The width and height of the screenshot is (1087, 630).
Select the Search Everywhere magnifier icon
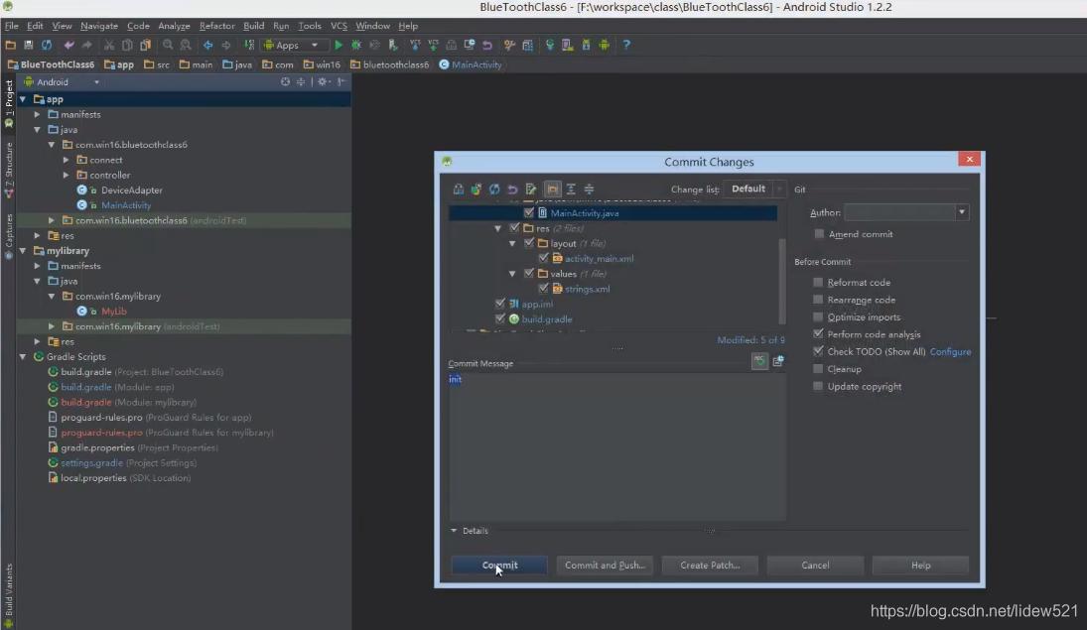tap(169, 45)
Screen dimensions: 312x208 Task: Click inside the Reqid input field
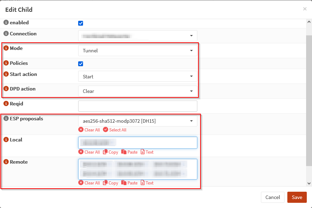coord(138,106)
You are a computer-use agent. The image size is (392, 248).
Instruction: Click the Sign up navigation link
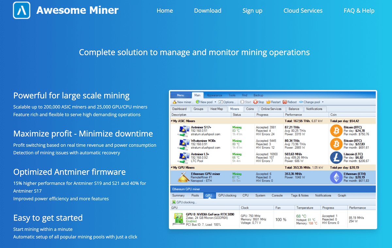252,10
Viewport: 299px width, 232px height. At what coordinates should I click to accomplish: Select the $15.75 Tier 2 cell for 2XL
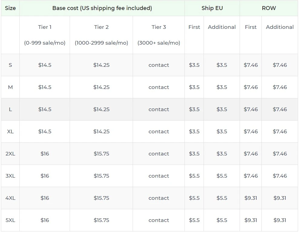[x=101, y=154]
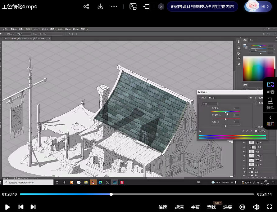277x212 pixels.
Task: Go back to the previous video
Action: tap(21, 207)
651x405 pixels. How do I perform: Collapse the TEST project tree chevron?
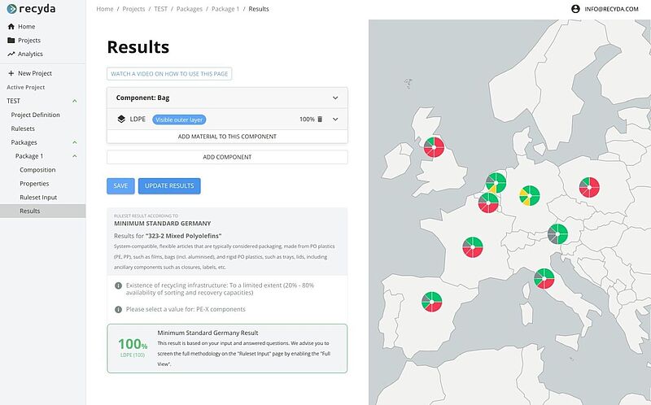point(75,101)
------------------------------
The task: Above are the records; give them all again exactly, apart from the pictures.

Answer space:
The width and height of the screenshot is (1087, 630).
Select the Search Everywhere magnifier icon
tap(169, 45)
Screen dimensions: 312x208 Task: Click inside the Reqid input field
coord(138,106)
You are a computer-use agent. The image size is (392, 248).
Instruction: Click the Sign up navigation link
252,10
Viewport: 299px width, 232px height. At what coordinates should I click to accomplish: Select the $15.75 Tier 2 cell for 2XL
[x=101, y=154]
277x212 pixels.
Task: Go back to the previous video
Action: tap(21, 207)
651x405 pixels. How do I perform: Collapse the TEST project tree chevron?
point(75,101)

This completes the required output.